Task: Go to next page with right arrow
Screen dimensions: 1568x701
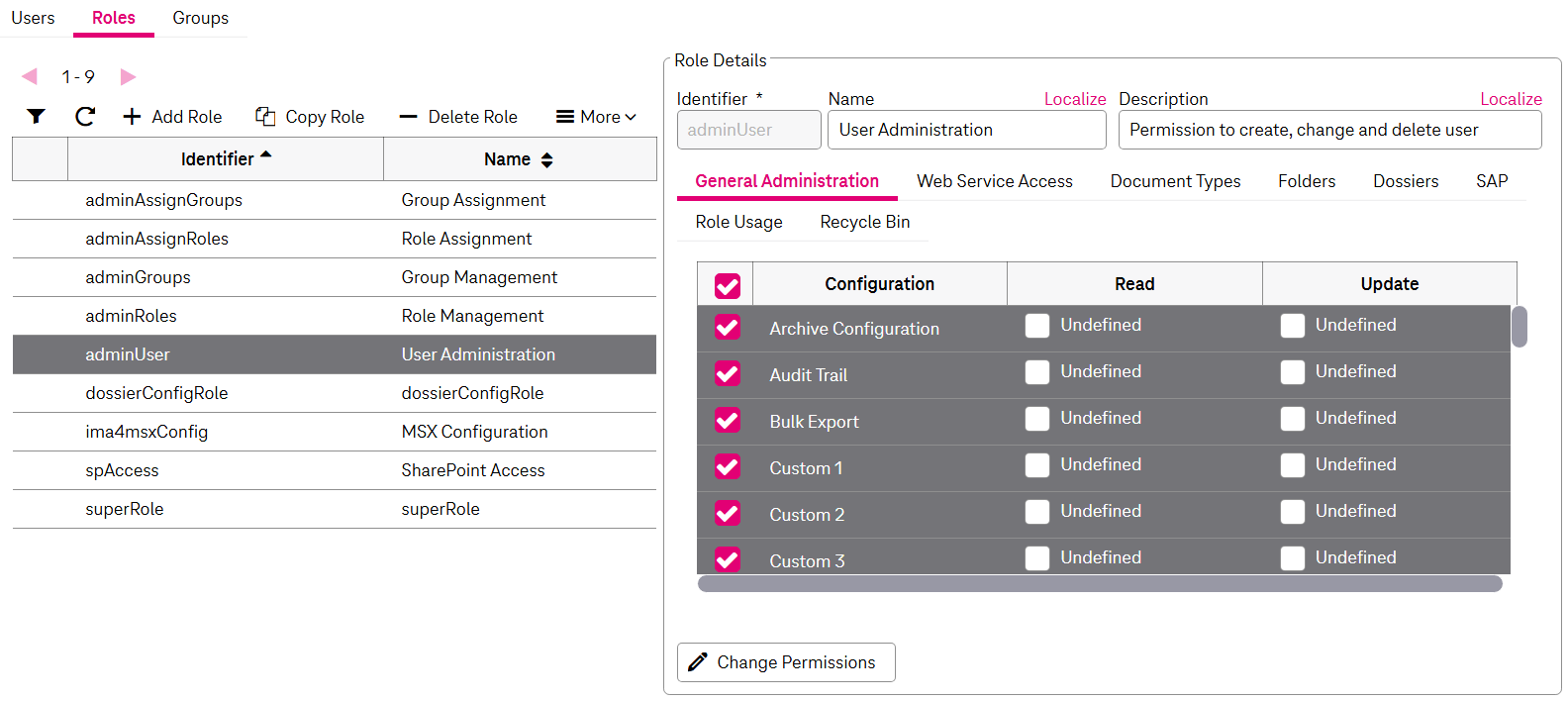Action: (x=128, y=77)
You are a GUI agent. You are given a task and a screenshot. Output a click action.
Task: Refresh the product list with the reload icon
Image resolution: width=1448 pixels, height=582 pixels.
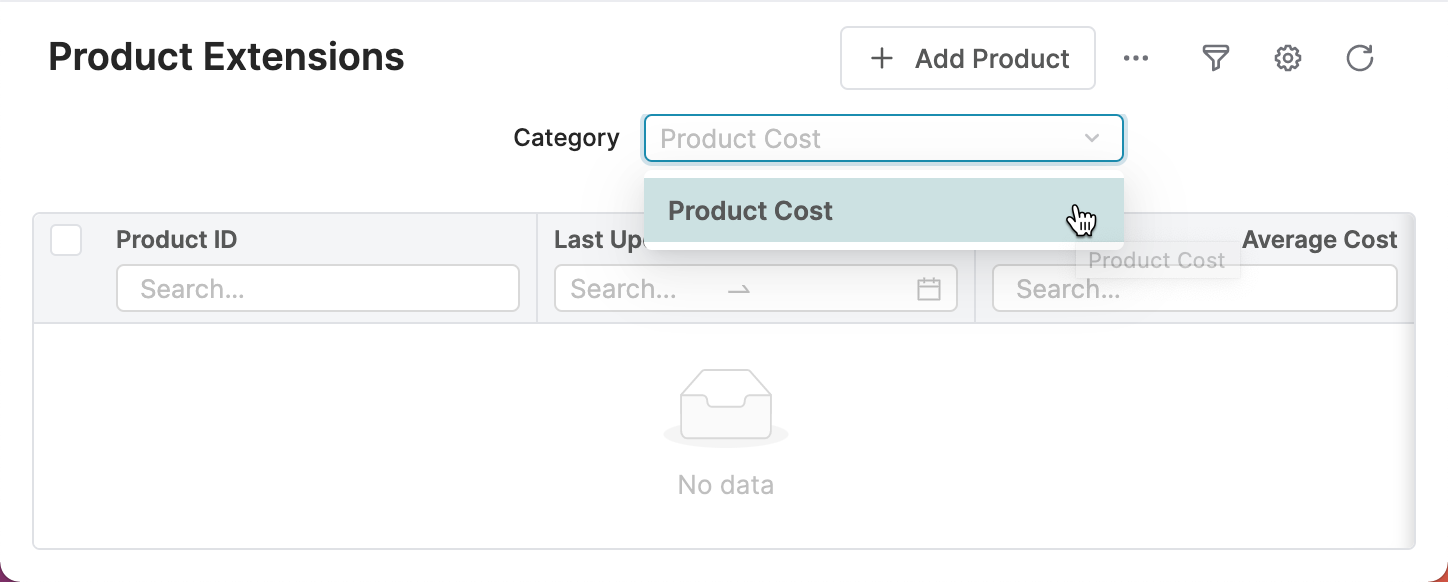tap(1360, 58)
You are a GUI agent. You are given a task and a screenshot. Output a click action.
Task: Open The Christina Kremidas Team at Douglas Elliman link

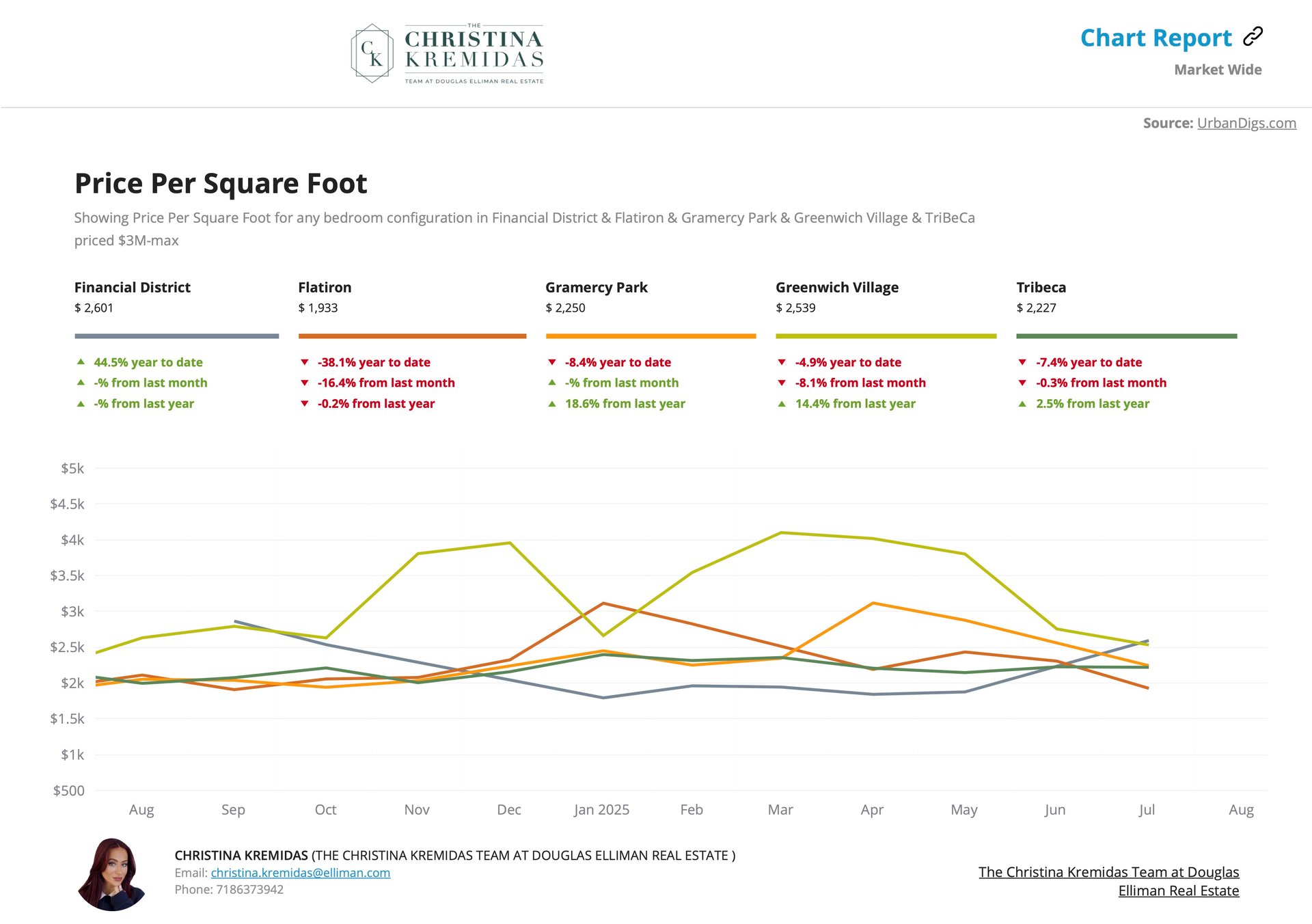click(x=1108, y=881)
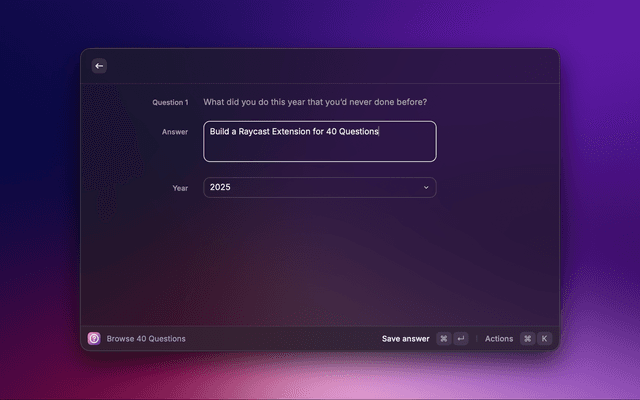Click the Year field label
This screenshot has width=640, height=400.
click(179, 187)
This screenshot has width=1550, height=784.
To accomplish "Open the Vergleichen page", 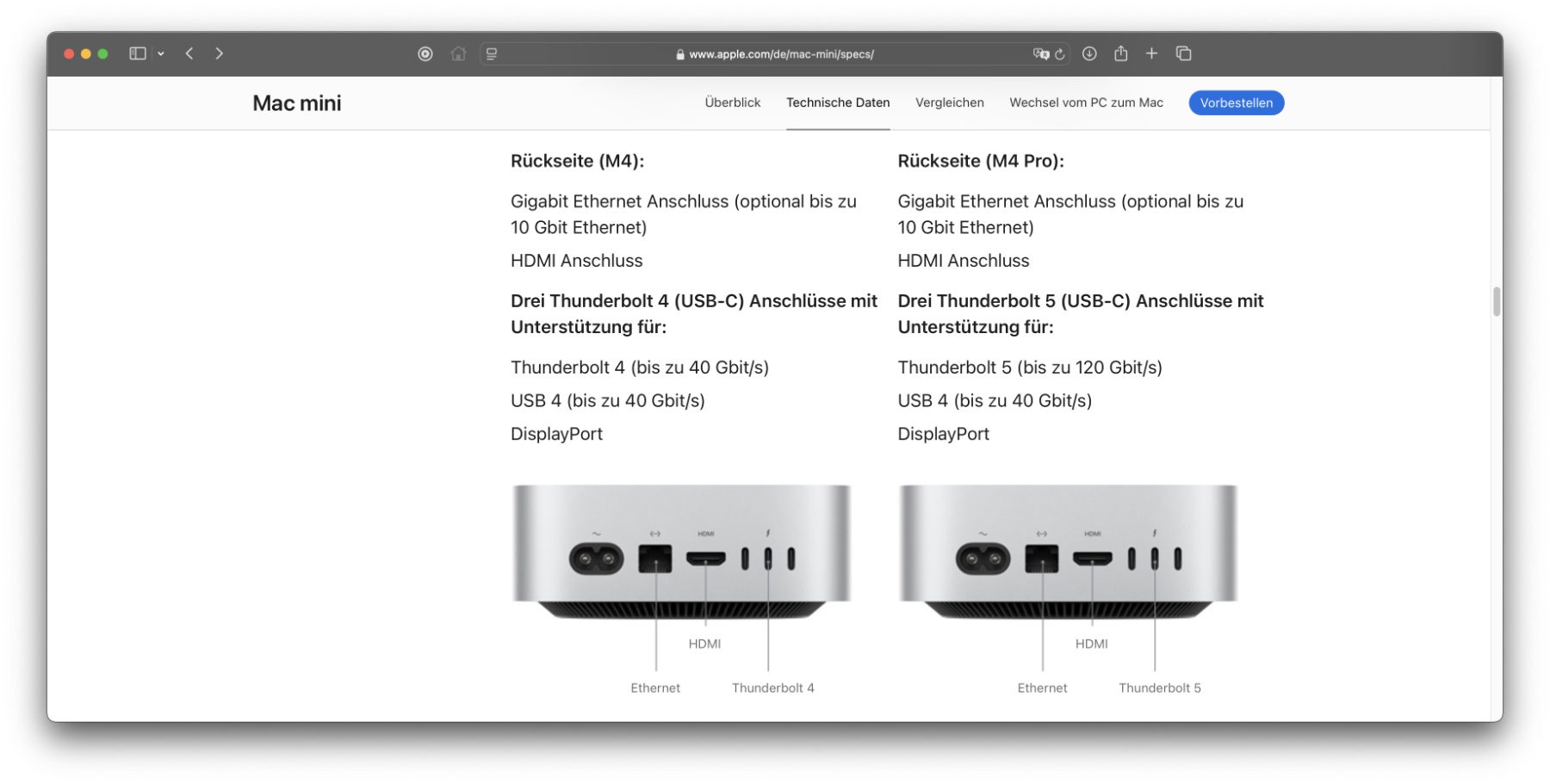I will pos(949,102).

**TASK DESCRIPTION:** Only the line with "This screenshot has width=1550, height=784." and those preceding it, back to the first line of the entries, should be repeated exactly, without pictures.

**FINISHED EXERCISE:**
Task: Go to next page with right arrow
Screen dimensions: 1568x701
Action: (x=128, y=77)
You are a GUI agent. You are given a task and a screenshot. Output a click action.
Task: Refresh the product list with the reload icon
Image resolution: width=1448 pixels, height=582 pixels.
tap(1360, 58)
You are a GUI agent. You are given a task and a screenshot. Output a click action.
Task: Open The Christina Kremidas Team at Douglas Elliman link

click(x=1108, y=881)
Click the Year field label
This screenshot has width=640, height=400.
click(179, 187)
This screenshot has width=1550, height=784.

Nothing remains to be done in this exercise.